[Oisf-users] Suricata load/latency spikes
robert.jamison at bt.com
robert.jamison at bt.com
Mon Jun 29 20:31:39 UTC 2015
I'm understanding correctly, your running 'live' traffic through Suricata that is compiled without --enable-debug. This means that the low level output from the dns.c function calls would only be available in 'replay' mode, which hasn't exhibited the same latency.
Something is contraindicative of DNS being an issue, your pings are taking longer than 100ms without resolution (e.g. ping 8.8.8.8), but in the stats, the dns.memcap is the only metric that is moving in the before/after. If dns.memcap is holding onto stub records and waiting for responses (which might cause the 3X increase in alloc), potentially the thread is blocking the reentrance of the kernel libnet primitives causing delays to propagate to every process queuing to use them? I'm really grasping here...

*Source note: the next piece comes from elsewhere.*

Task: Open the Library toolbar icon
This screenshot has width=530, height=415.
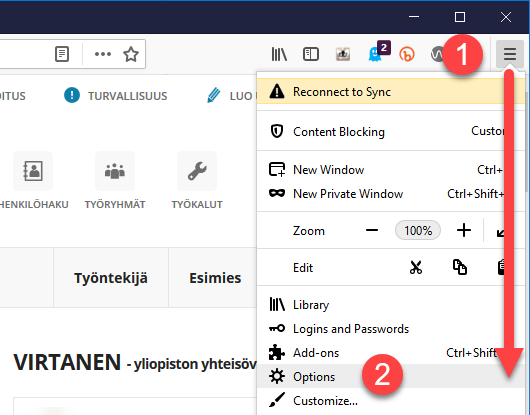Action: pyautogui.click(x=279, y=54)
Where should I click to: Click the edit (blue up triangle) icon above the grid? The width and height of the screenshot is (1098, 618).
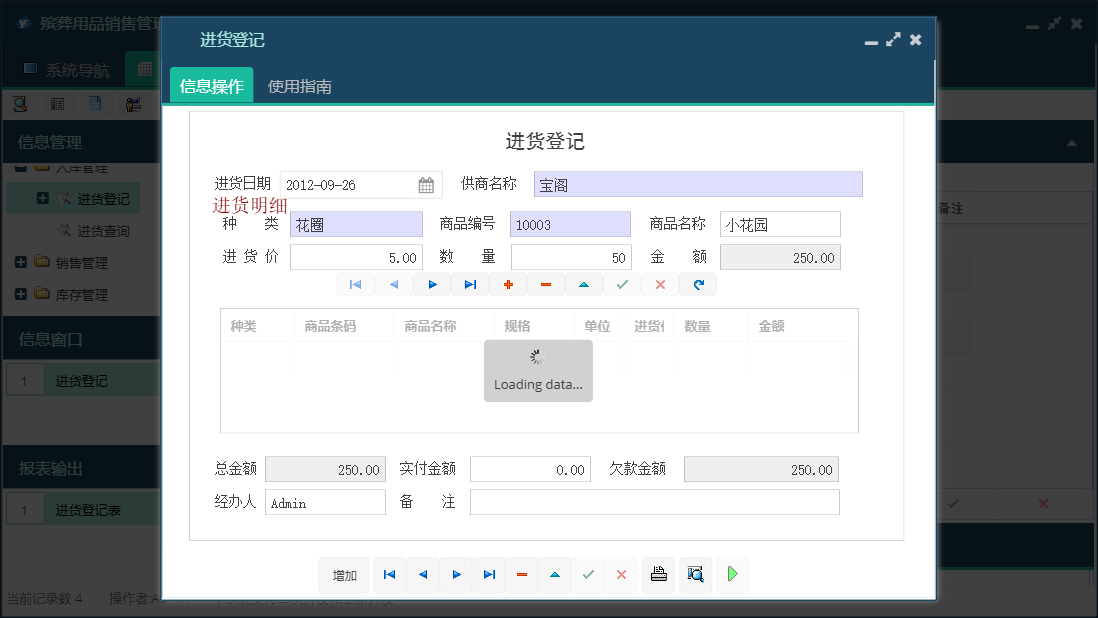point(584,284)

-----Original Message-----
From: oisf-users-bounces at lists.openinfosecfoundation.org [mailto:oisf-users-bounces at lists.openinfosecfoundation.org] On Behalf Of Oliver Humpage
Sent: Monday, June 29, 2015 3:54 PM
To: oisf-users at lists.openinfosecfoundation.org
Subject: Re: [Oisf-users] Suricata load/latency spikes
On 29 Jun 2015, at 18:29, <robert.jamison at bt.com> <robert.jamison at bt.com> wrote:
> My suspicion is, (and this is really just instinct) that there is a latency caused by something in the DNS side of things,
Would a good way to test that be to disable the DNS rules and decoder in suricata.yaml and see what happens? I'm assuming suricata doesn't do DNS lookups itself (just GeoIP possibly).
Thinking about it, this router is on a new connection, and all DNS traffic should still be going to our old DNS servers on the old connection, so there should be roughly no DNS traffic at all. I'll check the pcap for port 53 tomorrow.

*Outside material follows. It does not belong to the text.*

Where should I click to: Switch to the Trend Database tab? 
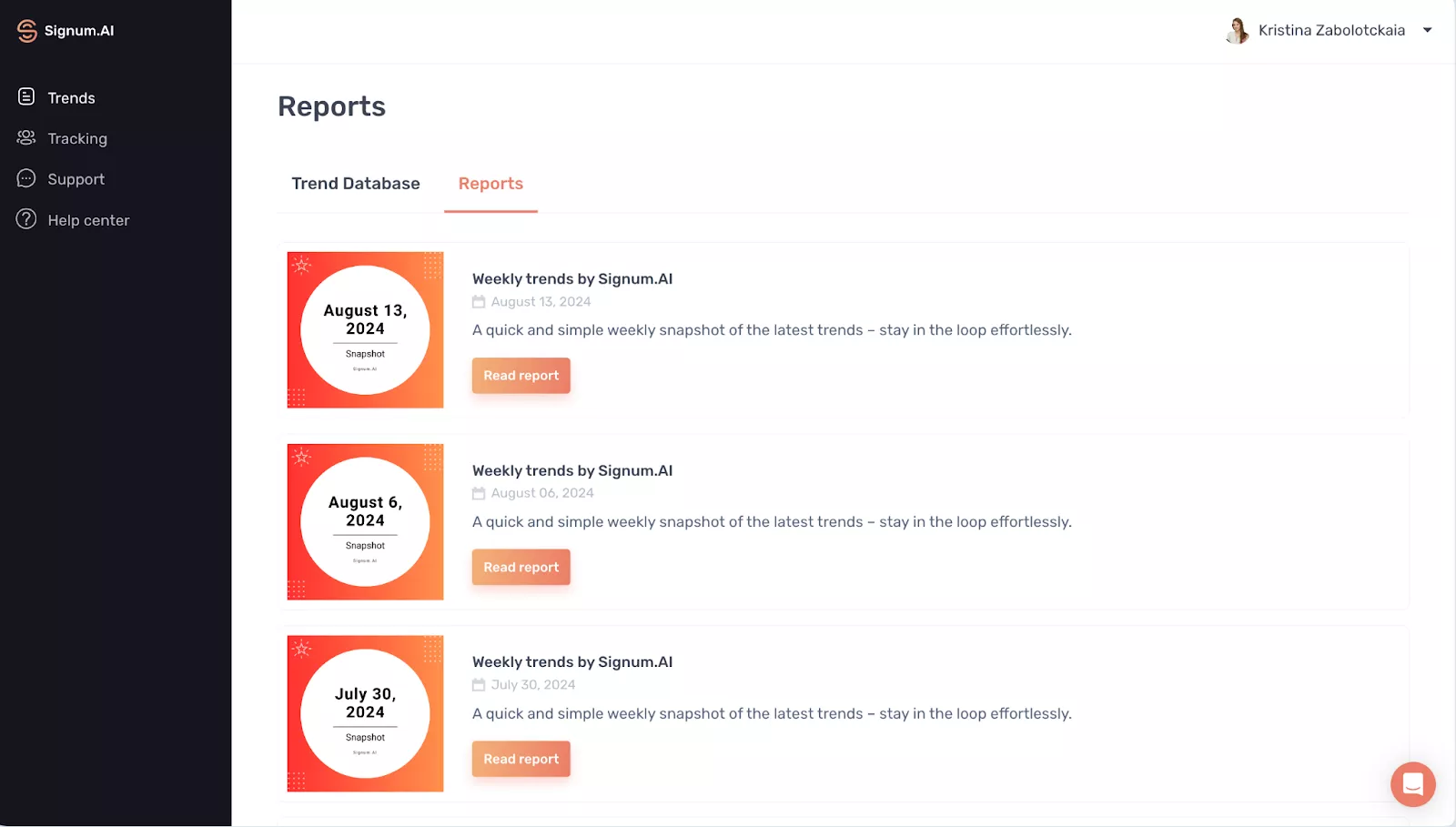[x=356, y=184]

Also, on either side of this IPS are instances of pf that are scrubbing/cleaning/reassembling the traffic, so suricata should be getting a pretty clean feed. I can't see any evidence of SYN floods, but I might switch on pf's synproxy to make sure.
In my investigations today I've found that although the worst/longest-lived problems only happen twice a day, short bursts of high latency are happening many times an hour. I've got a script running that says if 3 pings in a row to the neighbouring router take more than 100ms each, take a pcap of the next few thousand packets, and it's triggering on average every ~10 minutes. I suppose that might miss the actual traffic that causes the problem, maybe I'll take constant pcap snapshots and tag the ones that occur as a spike happens...
Oliver.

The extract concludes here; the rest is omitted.